Brasil atinge meta de alfabetização com critérios questionados por especialistas
O Ministério da Educação registrou que 66% das crianças da rede pública alcançaram a alfabetização na idade certa e superou a meta estabelecida para 2025. O avanço em relação aos 56% registrados no ano anterior levanta debates sobre a simplicidade do método de avaliação aplicado pelo Compromisso Nacional Criança Alfabetizada.
A prova brasileira considera alfabetizado o aluno que consegue ler textos de até seis linhas e localizar informações explícitas.
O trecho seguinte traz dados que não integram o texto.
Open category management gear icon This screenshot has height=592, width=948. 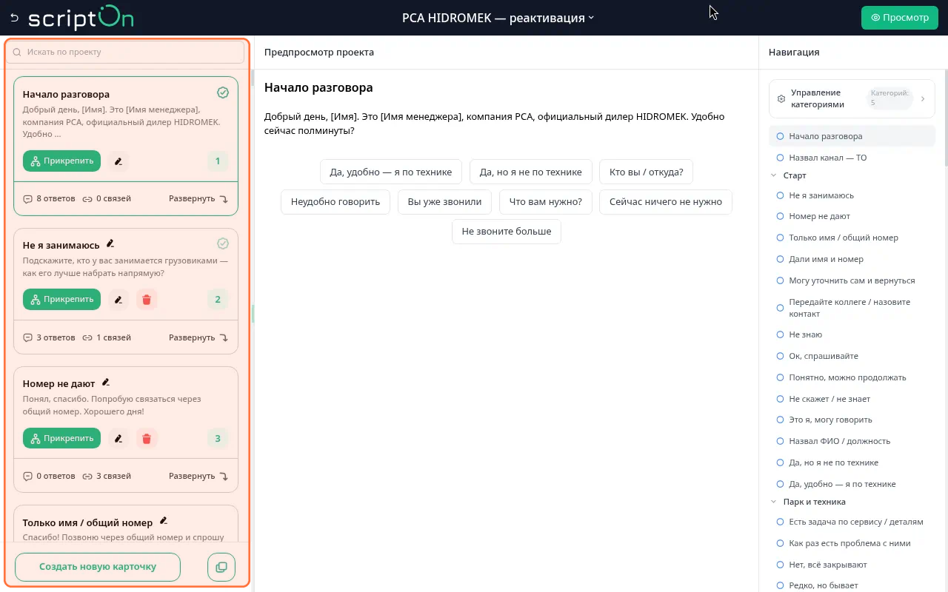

O modelo difere radicalmente do sistema chileno para estudantes do segundo ano escolar, que exige a leitura autônoma de textos longos e a elaboração de respostas escritas com opiniões próprias.
O formato atual do exame nacional inclui questões focadas na identificação de rimas ou sílabas e permite que professores leiam parte dos enunciados em voz alta durante a aplicação. A prática de medir apenas a decodificação básica de palavras cria um cenário onde estudantes chegam aos 15 anos sem conseguir interpretar textos de complexidade média.
O professor da Fundação Getulio Vargas e ex-secretário de Educação Alexandre Schneider alerta que manter os padrões baixos na infância empurra as dificuldades de aprendizado para as etapas seguintes. “A avaliação não apenas mede o sistema, ela o regula, definindo a temperatura que o sistema vai perseguir e impedindo que ela suba além disso”.
A inclusão de textos longos e respostas dissertativas nas próximas edições da prova surge como um caminho viável para elevar a qualidade do ensino no país. O avanço progressivo das exigências precisa ocorrer junto ao fornecimento de formação e materiais pelo governo federal para garantir a adaptação técnica das escolas.